Nowadays, mild ovarian stimulation protocols for IVF are being developed in order to reduce the cost and to minimize the complications of COH. Other benefits of mild stimulation might be the probability of generating better embryos and more receptive endometrium because of the potentially negative effects of supraphysiological steroid levels on oocyte quality and endometrial receptivity [25]. Although the usual mild stimulation protocol is held with GnRH antagonists, mild IVF using GnRHa long protocol is possible too [26]. But, mild ovarian stimulation has not yet been tested in the context of ovarian aging [27]. After mild ovarian stimulation, a modest number of oocytes are associated with optimal implantation rates and do not reflect a poor ovarian response [28]. When we evaluate and compare our results with these data about mild ovarian stimulation, increasing the dose of rFSH in a second stimulation cycle after first unsuccessful treatment cycle will add only to the cost and discomfort of the treatment and may adversely effect pregnancy rates.

5. Conclusion

The results of our study indicate that increasing the starting dose of gonadotrophin after an unexpected poor response in the first IVF cycle is not an effective approach.
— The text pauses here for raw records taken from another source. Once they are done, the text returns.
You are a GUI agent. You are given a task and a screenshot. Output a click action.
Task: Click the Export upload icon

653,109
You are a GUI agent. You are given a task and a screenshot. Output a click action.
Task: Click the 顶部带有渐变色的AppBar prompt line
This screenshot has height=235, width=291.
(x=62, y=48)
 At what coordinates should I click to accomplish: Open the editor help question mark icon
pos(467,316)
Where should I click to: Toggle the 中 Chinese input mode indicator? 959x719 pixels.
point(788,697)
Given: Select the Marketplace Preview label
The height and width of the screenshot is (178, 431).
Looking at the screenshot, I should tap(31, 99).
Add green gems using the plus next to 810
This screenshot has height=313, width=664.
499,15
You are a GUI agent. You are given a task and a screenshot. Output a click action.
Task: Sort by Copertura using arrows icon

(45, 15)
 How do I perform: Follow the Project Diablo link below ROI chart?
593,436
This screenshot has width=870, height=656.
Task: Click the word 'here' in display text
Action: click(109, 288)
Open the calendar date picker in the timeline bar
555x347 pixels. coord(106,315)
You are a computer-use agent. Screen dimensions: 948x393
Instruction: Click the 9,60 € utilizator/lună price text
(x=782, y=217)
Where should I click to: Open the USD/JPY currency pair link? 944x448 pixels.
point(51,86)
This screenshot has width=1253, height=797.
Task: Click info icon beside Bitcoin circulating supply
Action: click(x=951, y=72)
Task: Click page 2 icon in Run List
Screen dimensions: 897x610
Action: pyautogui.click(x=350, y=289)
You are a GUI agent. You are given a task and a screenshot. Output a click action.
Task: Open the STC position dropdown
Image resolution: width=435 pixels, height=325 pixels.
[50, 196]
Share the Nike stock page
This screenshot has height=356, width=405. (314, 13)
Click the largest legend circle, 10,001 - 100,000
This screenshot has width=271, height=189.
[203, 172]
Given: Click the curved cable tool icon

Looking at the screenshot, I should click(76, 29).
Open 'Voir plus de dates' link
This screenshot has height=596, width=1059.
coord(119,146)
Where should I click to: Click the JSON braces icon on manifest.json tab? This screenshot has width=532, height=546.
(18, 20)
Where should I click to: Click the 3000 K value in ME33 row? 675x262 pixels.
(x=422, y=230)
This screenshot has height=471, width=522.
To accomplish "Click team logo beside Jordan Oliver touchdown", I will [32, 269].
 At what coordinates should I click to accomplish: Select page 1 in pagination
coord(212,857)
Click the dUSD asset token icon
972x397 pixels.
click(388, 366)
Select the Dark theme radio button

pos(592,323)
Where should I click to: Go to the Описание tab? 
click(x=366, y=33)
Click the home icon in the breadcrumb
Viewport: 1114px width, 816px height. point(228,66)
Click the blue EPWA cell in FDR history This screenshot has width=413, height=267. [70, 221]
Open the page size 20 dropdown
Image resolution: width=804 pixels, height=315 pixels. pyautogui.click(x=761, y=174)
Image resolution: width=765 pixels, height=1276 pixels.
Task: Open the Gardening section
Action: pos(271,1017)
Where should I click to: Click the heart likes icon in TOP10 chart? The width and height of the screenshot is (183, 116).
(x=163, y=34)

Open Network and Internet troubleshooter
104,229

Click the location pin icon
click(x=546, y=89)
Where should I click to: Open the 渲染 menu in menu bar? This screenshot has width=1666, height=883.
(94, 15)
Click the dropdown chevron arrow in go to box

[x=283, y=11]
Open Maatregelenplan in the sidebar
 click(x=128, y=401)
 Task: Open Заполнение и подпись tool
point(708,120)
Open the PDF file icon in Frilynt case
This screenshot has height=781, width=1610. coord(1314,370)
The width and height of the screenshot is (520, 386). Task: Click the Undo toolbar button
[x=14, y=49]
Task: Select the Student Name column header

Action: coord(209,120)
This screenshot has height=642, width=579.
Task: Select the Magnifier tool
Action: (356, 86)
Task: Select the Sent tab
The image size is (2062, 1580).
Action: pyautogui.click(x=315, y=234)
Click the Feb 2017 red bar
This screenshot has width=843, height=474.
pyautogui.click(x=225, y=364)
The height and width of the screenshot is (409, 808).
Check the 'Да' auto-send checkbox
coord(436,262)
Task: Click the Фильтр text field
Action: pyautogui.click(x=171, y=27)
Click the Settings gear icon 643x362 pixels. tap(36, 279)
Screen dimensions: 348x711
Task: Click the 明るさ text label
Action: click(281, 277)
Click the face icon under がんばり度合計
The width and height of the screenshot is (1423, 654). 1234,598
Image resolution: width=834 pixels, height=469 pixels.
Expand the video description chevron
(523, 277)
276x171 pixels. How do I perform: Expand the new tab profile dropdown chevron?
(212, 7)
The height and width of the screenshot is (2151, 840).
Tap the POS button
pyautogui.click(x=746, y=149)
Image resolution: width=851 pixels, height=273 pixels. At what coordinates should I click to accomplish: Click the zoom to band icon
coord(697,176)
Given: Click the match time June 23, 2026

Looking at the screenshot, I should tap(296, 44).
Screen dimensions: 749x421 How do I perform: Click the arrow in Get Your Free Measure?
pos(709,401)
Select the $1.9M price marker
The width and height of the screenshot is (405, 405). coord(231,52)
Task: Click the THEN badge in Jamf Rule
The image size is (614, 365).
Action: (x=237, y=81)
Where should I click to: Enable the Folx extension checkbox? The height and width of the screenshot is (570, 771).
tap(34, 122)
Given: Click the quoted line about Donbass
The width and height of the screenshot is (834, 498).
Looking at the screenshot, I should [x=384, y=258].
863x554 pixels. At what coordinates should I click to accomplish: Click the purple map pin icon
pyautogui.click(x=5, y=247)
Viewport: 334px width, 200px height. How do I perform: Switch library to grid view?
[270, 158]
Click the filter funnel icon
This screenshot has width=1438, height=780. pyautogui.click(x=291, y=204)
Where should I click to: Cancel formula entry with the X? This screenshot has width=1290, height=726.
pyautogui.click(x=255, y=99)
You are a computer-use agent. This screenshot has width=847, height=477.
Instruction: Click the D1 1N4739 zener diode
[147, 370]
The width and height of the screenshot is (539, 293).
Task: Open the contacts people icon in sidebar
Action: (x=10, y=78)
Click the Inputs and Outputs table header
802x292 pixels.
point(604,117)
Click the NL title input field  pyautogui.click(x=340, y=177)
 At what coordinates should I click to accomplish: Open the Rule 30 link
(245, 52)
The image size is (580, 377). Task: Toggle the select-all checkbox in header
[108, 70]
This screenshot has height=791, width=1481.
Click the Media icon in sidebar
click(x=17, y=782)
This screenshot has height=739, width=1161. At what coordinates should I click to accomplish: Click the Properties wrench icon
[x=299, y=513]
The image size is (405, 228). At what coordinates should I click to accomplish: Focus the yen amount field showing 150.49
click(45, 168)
It may increase the oocyte retrieval rates and embryo transfer rates but will not add any significant improvement in the number of oocytes retrieved and the number of transferable embryos. The only important benefit of increasing the dose was the low cancellation rate. There is no linear relationship between the dose of recombinant FSH and the ovarian response in unexpected poor responders.

Conflict of Interests

The authors declare that they have no conflict of interests.